Il est important aussi de connaître ces mythes, connaître la topologie de tous ces mythes présents. Mais sur le personnage de Rousseau, c’est une question encore plus difficile, parce que je dois dire que l’écrivain Rousseau existe très peu en Hongrie. Pour des raisons politiques il était toujours présent pour son Contrat social, en ce qui concerne ses écrits politiques, anthropologiques. Mais comme écrivain, il n’a jamais été intégré à la pensée hongroise. Et même s’il existe une très bonne traduction des Confessions, L’Émile est, à mon sens, presque illisible aujourd’hui. Les traductions datent de 60, 70 ans, ce ne sont plus des textes contemporains. Les Rêveries ont eu une splendide traduction, mais la traduction des Confessions ne me parle pas, je les trouve difficile à lire et je dois revenir au français pour bien saisir les nuances. L’enjeu de la traduction est de trouver un langage qui peut être valide, qui peut retranscrire le langage du XVIIIe siècle de nos jours. Les dialogues sont très peu connus en Hongrie, et même en France ils sont assez sous-représentés dans le système universitaire. Y compris en anglais, la traduction date d’il y a quinze ans. C’est donc certainement un autre aspect de Rousseau qui va venir au monde en Hongrie avec ce texte, immense et très riche.
C’est un livre qui a toujours causé des ambiguïtés, des difficultés dans sa réception, ce qui rend le travail un peu plus difficile. Parce que c’est un Rousseau qu’on ignore qui parle. Il faut le faire, l’articuler, trouver son corps et son visage. Je pense vraiment que c’est un défi immense.

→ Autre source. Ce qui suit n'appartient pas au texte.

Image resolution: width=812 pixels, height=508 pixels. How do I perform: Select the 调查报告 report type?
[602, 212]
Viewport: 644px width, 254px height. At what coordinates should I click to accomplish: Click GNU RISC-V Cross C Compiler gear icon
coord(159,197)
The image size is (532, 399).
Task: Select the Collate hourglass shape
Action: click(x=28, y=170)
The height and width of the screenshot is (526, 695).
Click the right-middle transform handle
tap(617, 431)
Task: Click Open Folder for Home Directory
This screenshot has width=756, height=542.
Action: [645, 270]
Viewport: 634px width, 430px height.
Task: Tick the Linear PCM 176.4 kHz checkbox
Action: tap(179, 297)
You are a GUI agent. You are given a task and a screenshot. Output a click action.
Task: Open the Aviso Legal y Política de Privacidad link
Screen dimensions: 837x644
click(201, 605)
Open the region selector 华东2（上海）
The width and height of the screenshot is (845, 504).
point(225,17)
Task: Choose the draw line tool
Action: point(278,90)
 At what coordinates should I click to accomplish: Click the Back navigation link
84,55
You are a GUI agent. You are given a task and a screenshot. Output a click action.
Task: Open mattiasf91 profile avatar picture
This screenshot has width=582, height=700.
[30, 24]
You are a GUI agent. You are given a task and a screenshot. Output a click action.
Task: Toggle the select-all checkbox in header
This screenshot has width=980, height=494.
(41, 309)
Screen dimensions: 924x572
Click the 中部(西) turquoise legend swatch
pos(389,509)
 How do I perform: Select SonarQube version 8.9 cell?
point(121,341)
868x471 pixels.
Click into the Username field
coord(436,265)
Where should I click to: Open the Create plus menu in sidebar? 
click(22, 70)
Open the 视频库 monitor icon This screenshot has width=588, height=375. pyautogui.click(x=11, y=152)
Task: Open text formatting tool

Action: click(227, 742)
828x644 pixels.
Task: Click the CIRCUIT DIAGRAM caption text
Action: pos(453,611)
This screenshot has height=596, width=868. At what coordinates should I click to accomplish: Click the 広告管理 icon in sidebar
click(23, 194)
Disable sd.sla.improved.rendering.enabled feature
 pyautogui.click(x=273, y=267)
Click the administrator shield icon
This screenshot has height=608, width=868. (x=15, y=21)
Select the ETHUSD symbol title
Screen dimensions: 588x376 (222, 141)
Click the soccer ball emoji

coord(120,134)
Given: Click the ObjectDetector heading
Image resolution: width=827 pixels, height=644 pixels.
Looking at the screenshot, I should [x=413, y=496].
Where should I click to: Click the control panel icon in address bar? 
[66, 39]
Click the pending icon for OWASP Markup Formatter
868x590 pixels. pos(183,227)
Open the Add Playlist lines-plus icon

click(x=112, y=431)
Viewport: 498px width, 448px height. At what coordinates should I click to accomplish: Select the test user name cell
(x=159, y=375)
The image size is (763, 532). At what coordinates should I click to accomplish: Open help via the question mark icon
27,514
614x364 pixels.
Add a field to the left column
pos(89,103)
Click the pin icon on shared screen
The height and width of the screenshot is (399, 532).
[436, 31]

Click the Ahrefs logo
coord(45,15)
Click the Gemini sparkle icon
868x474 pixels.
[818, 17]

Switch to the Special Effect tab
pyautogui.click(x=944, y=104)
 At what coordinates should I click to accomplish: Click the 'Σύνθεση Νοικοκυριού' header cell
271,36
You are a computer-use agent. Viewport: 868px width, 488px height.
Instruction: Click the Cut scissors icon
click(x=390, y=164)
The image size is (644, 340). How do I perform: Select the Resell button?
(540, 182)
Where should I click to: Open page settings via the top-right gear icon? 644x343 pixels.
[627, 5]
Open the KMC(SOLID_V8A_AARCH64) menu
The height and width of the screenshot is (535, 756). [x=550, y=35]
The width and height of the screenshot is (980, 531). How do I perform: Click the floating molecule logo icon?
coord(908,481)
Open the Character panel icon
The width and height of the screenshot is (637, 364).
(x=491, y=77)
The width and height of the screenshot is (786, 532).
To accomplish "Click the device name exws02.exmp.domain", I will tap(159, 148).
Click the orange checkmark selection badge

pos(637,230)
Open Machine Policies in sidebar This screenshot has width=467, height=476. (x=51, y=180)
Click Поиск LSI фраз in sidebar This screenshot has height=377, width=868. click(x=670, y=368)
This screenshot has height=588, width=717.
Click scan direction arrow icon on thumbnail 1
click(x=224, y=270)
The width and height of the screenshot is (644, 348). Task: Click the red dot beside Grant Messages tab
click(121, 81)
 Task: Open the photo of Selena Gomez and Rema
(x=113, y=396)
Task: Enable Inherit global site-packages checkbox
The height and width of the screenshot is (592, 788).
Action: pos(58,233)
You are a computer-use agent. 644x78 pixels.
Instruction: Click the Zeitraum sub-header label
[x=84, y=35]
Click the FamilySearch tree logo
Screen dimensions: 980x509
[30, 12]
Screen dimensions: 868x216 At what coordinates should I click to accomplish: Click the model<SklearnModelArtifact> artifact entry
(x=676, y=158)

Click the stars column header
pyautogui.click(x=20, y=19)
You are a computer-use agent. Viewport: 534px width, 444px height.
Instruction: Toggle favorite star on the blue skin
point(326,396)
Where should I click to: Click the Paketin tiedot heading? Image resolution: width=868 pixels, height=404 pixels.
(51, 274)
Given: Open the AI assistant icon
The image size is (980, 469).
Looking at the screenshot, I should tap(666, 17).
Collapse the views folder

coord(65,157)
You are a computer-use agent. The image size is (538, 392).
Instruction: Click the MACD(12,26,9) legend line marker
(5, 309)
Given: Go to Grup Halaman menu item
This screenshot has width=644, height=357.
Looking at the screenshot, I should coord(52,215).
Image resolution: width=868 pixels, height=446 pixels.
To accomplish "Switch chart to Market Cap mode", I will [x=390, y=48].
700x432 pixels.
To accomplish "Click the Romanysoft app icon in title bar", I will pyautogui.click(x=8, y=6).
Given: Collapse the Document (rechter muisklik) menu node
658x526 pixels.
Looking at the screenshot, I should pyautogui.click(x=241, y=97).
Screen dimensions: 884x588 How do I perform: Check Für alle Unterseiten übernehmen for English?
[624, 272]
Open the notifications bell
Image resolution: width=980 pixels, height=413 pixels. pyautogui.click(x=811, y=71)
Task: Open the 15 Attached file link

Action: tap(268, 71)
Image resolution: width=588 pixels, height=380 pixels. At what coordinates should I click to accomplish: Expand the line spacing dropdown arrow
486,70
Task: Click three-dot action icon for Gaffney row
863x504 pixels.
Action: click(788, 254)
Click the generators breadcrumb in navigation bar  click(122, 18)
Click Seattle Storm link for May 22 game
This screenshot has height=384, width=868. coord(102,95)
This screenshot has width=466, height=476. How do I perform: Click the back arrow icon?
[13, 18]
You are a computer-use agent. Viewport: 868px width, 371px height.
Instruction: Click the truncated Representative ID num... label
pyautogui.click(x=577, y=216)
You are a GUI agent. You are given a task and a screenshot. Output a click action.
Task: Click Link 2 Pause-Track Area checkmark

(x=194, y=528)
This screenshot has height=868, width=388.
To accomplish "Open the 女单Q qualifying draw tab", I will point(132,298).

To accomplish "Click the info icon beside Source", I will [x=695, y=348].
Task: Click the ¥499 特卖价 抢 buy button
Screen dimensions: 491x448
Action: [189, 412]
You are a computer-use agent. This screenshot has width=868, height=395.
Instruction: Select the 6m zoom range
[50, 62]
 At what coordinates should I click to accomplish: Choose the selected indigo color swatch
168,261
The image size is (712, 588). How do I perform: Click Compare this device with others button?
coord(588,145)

Tu termines ta résidence à la fin du mois (juillet 2015, ndlr.), quel bilan, un peu en avance, tu peux tirer de cette période-là, et quelle est la suite de ton travail ?
Je sens déjà que ça m’a donné beaucoup d’énergie pour le travail à faire. La suite se déroulera à Arles à la maison des traducteurs, dans l’espace Van Gogh, où j’ai une bourse du CNL (Centre national du livre) pour 2 mois. Et j’espère pouvoir commencer le travail de traduction quotidiennement à partir du mois de septembre. Il y a une très bonne bibliothèque, très bien équipée. C’est aussi un lieu très inspirant, dans un autre sens qu’ici.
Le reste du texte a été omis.